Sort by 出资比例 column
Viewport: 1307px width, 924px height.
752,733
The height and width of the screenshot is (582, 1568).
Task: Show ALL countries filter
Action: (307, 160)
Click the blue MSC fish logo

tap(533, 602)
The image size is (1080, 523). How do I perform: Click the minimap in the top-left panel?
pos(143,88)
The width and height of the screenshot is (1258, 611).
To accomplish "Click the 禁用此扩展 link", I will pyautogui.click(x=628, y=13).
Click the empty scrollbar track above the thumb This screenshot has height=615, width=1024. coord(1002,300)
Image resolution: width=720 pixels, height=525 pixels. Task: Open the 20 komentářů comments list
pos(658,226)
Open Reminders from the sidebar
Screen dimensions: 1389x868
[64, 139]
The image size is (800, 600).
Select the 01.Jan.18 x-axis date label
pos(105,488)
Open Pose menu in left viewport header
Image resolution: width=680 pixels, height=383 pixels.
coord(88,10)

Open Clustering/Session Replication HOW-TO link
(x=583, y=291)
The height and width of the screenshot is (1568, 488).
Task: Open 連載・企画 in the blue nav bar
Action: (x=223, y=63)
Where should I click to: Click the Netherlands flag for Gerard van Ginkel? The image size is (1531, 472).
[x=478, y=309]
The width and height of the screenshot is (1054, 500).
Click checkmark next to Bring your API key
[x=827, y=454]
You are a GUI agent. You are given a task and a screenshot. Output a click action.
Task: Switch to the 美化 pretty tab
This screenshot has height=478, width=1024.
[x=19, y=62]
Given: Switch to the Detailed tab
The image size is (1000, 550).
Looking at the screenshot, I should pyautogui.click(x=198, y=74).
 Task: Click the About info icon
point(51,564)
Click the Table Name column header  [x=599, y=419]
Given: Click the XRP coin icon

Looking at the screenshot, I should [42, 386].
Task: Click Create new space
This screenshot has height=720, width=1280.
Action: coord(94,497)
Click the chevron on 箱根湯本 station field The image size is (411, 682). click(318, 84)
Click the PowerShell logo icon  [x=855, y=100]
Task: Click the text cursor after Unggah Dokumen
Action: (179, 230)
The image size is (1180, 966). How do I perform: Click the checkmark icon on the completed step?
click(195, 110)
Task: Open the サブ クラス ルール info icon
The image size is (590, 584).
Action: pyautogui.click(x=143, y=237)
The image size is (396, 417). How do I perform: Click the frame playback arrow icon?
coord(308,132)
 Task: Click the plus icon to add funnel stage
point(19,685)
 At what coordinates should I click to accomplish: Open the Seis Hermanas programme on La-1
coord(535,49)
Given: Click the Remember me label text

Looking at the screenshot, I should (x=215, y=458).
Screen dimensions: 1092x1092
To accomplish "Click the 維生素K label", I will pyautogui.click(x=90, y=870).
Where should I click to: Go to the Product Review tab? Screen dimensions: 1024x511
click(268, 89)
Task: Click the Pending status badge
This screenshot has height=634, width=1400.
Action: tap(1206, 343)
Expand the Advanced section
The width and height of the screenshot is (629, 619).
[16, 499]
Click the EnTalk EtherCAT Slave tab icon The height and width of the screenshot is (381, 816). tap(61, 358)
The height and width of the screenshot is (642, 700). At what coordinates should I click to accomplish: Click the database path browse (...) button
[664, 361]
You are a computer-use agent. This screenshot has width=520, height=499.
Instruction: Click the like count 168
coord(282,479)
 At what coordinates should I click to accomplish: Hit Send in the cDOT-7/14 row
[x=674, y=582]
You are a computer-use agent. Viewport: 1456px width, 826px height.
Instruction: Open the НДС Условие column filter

## Instructions for the task
Look through the material above for the string "agent" and copy each line that has it.

## Solution to this problem
You are a GUI agent. You are given a task and a screenshot. Output a click action.
You are a computer-use agent. This screenshot has width=520, height=499.
You are a computer-use agent. Viewport: 1456px width, 826px height.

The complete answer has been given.